One morning Konishi-san called me into his office. The government of Indonesia is requesting a $500m facility. Can we do it, he asked? They are requesting we visit Jakarta immediately. The next day, we were in Jakarta and in the evening we were in State House with President Suharto, his minister of Finance and the Governor of the Central Bank, Konishi-san and myself. I engaged with the Governor and we established he could cobble together enough collateral and I turned to Konishi-san and said: “ Yes we can”. We were of course going to be rewarded very handsomely and I had persuaded Konishi-san that not only would we make a lot of money but they would never forget that we had pulled through when everyone was hitting the eject button. Konishi-san sat on the board of the bank in Tokyo and started to call other board members to get their agreement. We were front-running a request to the IMF by the Government.
And at that moment, the phone rings and the minister picks it up and then he turns to his President and announces we have got the IMF package, but one of the conditions is we remove all the food subsidies.
The president then turns to all of us and says: ‘’Well that means I will be gone in a week’’ and he was.

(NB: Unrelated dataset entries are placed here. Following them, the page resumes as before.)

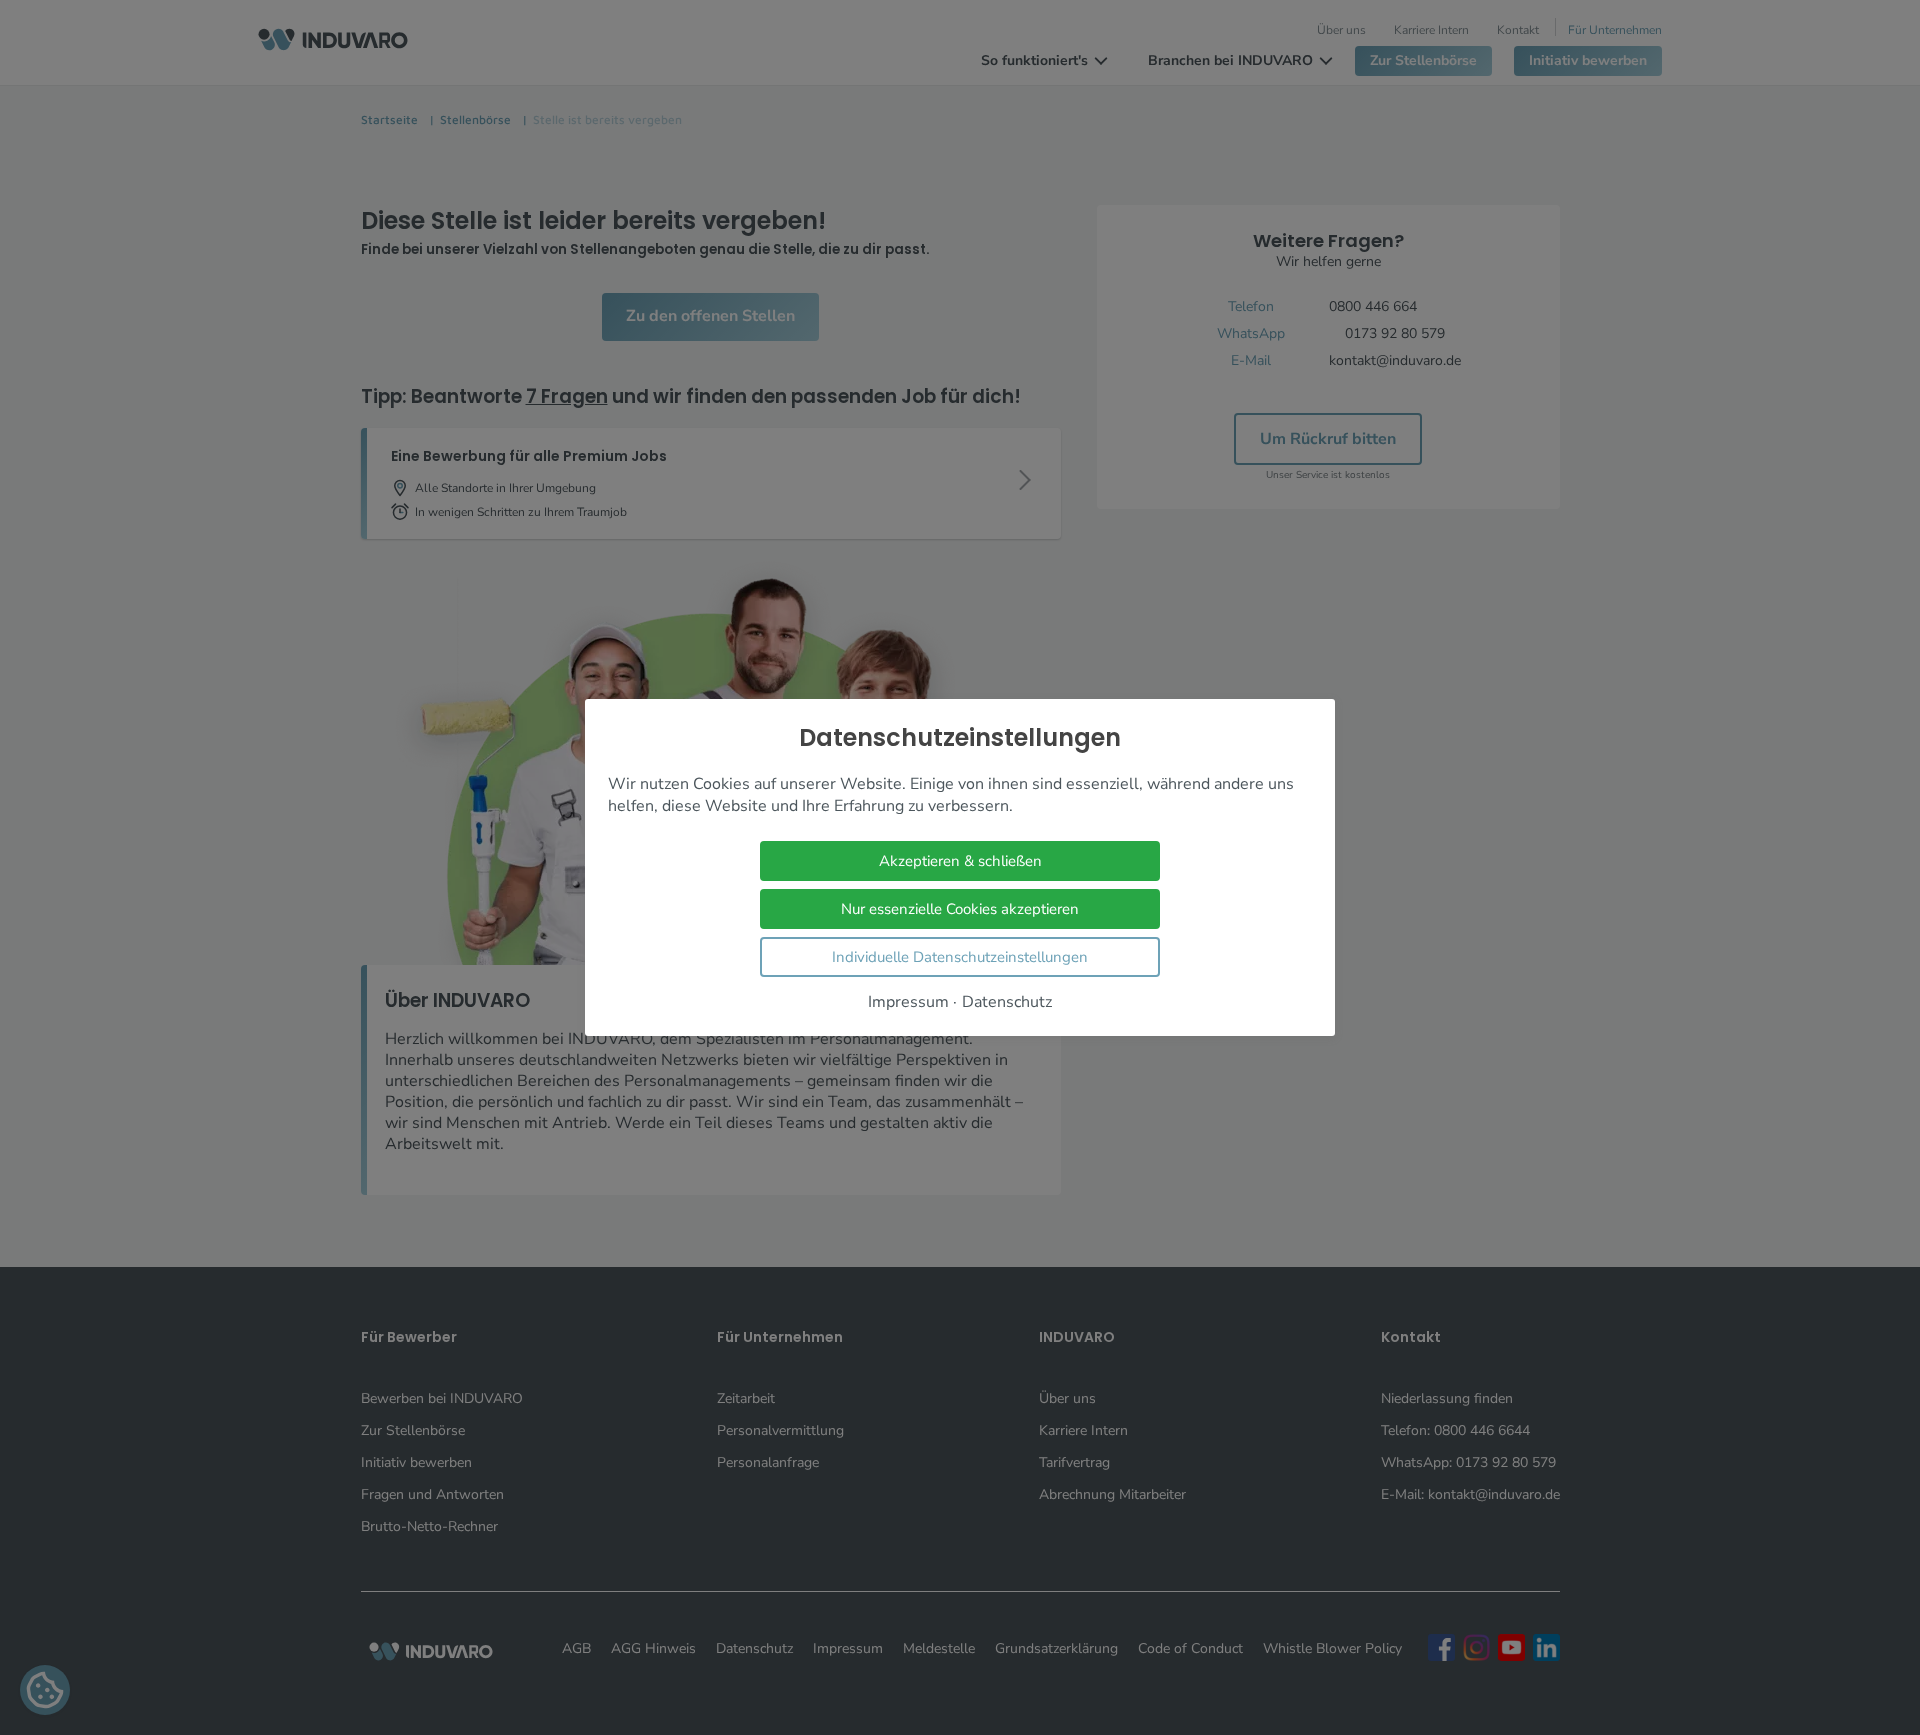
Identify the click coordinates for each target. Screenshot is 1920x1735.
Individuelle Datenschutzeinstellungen (960, 957)
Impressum (908, 1002)
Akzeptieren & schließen (960, 861)
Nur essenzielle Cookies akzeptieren (960, 909)
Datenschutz (1007, 1002)
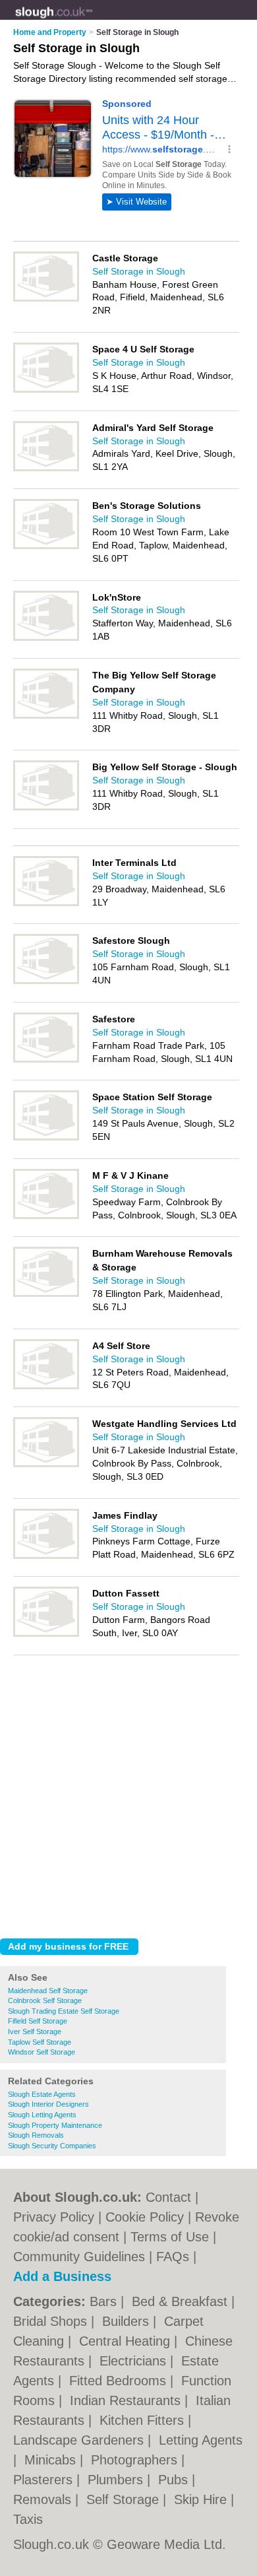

Such a thing is not something you forget and from that time I have studied the correlation between food prices and political reactions. And let me tell you that high food prices are typically seriously inimical to the interests of the incumbent Government. President Suharto was an extreme example. Now what is crystal clear is that to date the response to high food prices [and we can discuss another time why we are here in the first place] could be best described as sub optimal or more accurately as a pig’s ear and in an election year. Markets are often characterised as a tug of war between greed and fear. Well, here it appears that greed [profiteering] has triumphed over fear [the political need to win an election].
Intelligence reports have this election neck and neck as does my proprietary Rich Model. Every vote will count.
If I were President Kenyatta I would be dialling up President Enrique Peña Nieto of Mexico and be ordering all the food supplies directly from him. I would be packaging the “unga” on the high seas with the right branding and stamping it with a Sh90 price and dumping it on the local market. It is called risk-management.